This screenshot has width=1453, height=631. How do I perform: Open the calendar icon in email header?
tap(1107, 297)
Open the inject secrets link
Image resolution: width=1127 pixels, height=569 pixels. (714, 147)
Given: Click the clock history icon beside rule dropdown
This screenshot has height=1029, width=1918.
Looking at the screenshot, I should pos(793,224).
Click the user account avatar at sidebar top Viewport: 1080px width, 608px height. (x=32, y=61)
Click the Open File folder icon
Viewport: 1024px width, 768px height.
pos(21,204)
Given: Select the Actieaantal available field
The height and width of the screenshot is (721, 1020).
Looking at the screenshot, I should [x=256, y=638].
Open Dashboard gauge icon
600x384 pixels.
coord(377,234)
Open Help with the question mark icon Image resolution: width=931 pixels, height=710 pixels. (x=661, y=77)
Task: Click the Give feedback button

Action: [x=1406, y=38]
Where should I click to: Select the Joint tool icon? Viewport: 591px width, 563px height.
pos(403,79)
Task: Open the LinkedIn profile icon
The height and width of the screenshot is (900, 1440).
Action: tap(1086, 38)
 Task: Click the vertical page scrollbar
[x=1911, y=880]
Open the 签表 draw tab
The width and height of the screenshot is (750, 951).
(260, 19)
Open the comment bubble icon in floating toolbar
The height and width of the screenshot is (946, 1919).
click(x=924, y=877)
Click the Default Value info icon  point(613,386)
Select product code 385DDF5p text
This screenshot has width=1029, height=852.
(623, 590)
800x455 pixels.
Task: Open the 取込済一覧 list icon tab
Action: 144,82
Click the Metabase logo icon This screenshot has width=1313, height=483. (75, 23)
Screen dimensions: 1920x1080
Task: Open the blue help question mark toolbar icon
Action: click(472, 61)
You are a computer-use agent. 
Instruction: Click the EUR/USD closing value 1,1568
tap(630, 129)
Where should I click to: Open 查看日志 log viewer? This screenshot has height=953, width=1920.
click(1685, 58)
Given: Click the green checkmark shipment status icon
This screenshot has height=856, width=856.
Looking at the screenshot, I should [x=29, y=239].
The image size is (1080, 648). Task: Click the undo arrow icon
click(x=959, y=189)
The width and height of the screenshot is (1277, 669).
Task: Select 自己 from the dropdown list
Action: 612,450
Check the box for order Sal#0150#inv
::::::
▶ WRITTEN PROBLEM
Rewrite the listing above, replacing every occurrence of "Viewport" with "Window" and leaving all else unchanged.

▶ EXERCISE RESULT
This screenshot has width=1453, height=631. How do I perform: Open the calendar icon in email header?
tap(1107, 297)
Open the inject secrets link
Image resolution: width=1127 pixels, height=569 pixels. (714, 147)
Given: Click the clock history icon beside rule dropdown
This screenshot has height=1029, width=1918.
Looking at the screenshot, I should pos(793,224).
Click the user account avatar at sidebar top Window: 1080px width, 608px height. (x=32, y=61)
Click the Open File folder icon
Window: 1024px width, 768px height.
pos(21,204)
Given: Select the Actieaantal available field
The height and width of the screenshot is (721, 1020).
Looking at the screenshot, I should [x=256, y=638].
Open Dashboard gauge icon
600x384 pixels.
coord(377,234)
Open Help with the question mark icon Image resolution: width=931 pixels, height=710 pixels. (x=661, y=77)
Task: Click the Give feedback button

Action: [x=1406, y=38]
Where should I click to: Select the Joint tool icon? Window: 591px width, 563px height.
pos(403,79)
Task: Open the LinkedIn profile icon
The height and width of the screenshot is (900, 1440).
Action: tap(1086, 38)
 Task: Click the vertical page scrollbar
[x=1911, y=880]
Open the 签表 draw tab
The width and height of the screenshot is (750, 951).
(260, 19)
Open the comment bubble icon in floating toolbar
The height and width of the screenshot is (946, 1919).
click(x=924, y=877)
Click the Default Value info icon  point(613,386)
Select product code 385DDF5p text
This screenshot has width=1029, height=852.
(623, 590)
800x455 pixels.
Task: Open the 取込済一覧 list icon tab
Action: 144,82
Click the Metabase logo icon This screenshot has width=1313, height=483. (75, 23)
Screen dimensions: 1920x1080
Task: Open the blue help question mark toolbar icon
Action: click(472, 61)
You are a computer-use agent. 
Instruction: Click the EUR/USD closing value 1,1568
tap(630, 129)
Where should I click to: Open 查看日志 log viewer? This screenshot has height=953, width=1920.
click(1685, 58)
Given: Click the green checkmark shipment status icon
This screenshot has height=856, width=856.
Looking at the screenshot, I should [x=29, y=239].
The image size is (1080, 648). Task: Click the undo arrow icon
click(x=959, y=189)
The width and height of the screenshot is (1277, 669).
Task: Select 自己 from the dropdown list
Action: 612,450
Check the box for order Sal#0150#inv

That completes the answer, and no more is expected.